Garment exports, which account for $1.2 billion of Sri Lanka’s $3 billion in total exports to the US, face stiff competition from countries like Bangladesh, Vietnam, India, and Cambodia—many of which are also subject to high but varying tariff levels under the new US trade policy.
Noting that Sri Lanka’s apparel industry operates in a niche segment that offers some insulation in terms of pricing and quality, he emphasized the urgency of negotiating a competitive tariff structure to retain the country’s position in the US market.
He also highlighted that the tariff impact on US consumers would be modest, since duties are calculated on the free-on-board (FOB) value of goods—not the final retail price.
“If a garment sells at $35 in the US, the FOB price might be only $6–7, so the tariff applies to that lower value,” he noted.
Hulangamuwa cautioned that shifting away from the US market is not a practical short-term solution.

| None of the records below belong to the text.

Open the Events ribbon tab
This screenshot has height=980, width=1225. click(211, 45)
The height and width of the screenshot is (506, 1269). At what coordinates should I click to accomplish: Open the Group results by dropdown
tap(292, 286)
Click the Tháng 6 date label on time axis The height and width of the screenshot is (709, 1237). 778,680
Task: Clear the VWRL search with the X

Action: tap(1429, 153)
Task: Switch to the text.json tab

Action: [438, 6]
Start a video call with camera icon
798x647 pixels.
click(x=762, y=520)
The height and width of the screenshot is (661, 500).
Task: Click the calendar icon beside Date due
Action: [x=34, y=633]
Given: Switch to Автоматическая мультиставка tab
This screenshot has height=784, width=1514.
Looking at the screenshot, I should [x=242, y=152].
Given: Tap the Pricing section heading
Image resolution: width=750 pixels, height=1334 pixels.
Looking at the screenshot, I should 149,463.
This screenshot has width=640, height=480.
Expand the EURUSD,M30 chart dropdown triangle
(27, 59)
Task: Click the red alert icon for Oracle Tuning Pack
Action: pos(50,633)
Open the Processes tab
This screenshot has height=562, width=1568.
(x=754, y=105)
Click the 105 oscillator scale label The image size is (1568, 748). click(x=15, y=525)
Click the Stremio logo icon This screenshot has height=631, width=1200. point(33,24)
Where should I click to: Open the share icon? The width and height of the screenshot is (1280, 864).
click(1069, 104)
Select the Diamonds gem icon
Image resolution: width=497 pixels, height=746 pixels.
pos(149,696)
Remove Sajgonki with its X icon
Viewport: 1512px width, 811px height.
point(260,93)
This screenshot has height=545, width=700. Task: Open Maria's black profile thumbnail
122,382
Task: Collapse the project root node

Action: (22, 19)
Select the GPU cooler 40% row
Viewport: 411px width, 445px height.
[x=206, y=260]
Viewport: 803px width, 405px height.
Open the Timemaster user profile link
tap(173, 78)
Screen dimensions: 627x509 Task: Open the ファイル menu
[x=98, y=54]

“This is a $3 billion market and we cannot replace it overnight,” he said, while still encouraging longer-term diversification to reduce dependency.
He further confirmed that negotiations with the US are ongoing and reiterated Sri Lanka’s commitment to diplomacy over confrontation.
“We’re not retaliating with counter-tariffs. Our aim is to secure the best possible deal through cooperation, not conflict,” he added.